What to do |
Collect every line in the data below that contains the string "Open". Treat uppercase and lowercase as different.
*** Data records ***
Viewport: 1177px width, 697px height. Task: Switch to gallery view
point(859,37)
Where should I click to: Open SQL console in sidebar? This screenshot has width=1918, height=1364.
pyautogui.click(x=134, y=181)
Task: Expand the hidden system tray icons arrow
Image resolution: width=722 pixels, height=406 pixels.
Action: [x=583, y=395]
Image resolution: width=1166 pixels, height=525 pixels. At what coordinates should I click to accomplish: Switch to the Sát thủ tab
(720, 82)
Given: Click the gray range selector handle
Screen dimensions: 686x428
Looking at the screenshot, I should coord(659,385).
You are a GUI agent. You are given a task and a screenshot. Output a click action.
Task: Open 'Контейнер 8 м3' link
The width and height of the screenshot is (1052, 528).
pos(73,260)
***
Complete output |
Where should I click to: Open SQL console in sidebar? This screenshot has width=1918, height=1364.
Task: Open 'Контейнер 8 м3' link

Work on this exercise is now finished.